Sample sizes, population admixture, differences in ethnic backgrounds, differences in etiology, and different criteria for selection of target population may all contribute to these conflicting results and discrepancies.

The primary etiology of liver disease in HCC patients significantly impacts patient outcome and cannot be neglected as a cofactor with other variables [23, 24]. Many studies concluded that survival is significantly better in HCV-related HCC than in HBV-related HCC. Cantarini et al. reported that hepatitis C virus-related HCC has a lesser aggressiveness than hepatitis B virus-related HCC, as HCV-related HCC becomes clinically manifest once they have reached an advanced stage [17, 25]. Sinn et al. concluded that HCV-related HCC has a better prognosis than HBV [26]. The discrepancy in survival has also been previously described in breast cancer studies with S100A4. The discrepancy has been attributed to fewer case numbers, the difference in stages of disease included in different studies, a relatively short period of follow-up, and differences in sample storage conditions or fixation methods [27, 28].

GPC3 has been established as a diagnostic marker for HCC. Further studies have evaluated its value in prognosis suggesting its role as a promising prognostic biomarker. Many meta-analytic studies confirmed that GPC3 expression is of prognostic value as it was correlated with shorter overall survival (OS) and disease-free survival (DFS) of HCC patients [29].

In the current study, the diagnostic value of GPC3 in HCC has been confirmed, supporting its established value. However, regarding its prognostic value, its expression was only correlated with the time of recurrence of HCC, and there was no correlation with patient overall survival. Similar results were obtained with Chen et al., who revealed that GPC3 expression was a significant independent prognostic factor for disease-free survival. However, overall survival was not affected, but this study included only cases of early HCC [29].

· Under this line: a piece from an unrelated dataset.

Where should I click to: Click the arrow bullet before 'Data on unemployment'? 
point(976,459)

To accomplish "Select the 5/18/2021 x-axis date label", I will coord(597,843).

Unlike most previous studies, the present study found no association between GPC3 and tumor differentiation and other clinicopathological parameters [29].

This conflict between this study and previous studies might be explained by some limitations which were addressed in some of those studies. First, positive results were more published than negative ones, suggesting a potential risk of bias. In addition, the total number of included studies and the total sample size were relatively small, which might influence the validity of the analysis to some extent [29]. Moreover, many of these studies were based on the Asian population. Also, there was a lack of data about other races. In addition, the IHC analysis technique has many related factors such as the type of antibody used, detection method, evaluation method of results, and interobserver variation that lead to the heterogeneity of IHC studies [29].

There are a few limitations to this study. All the patients were HCV-induced HCC, and no comparison was made with other causes of liver disease. The small sample size (70 patients), a short period of follow-up, and operative complications may have an impact on survival, and it was not clarified here. Moreover, in patients who had decompensated liver disease, there was a defect in follow-up for recurrence of HCC, suggesting a possibility of missed recurrence or metastasis in this group of patients.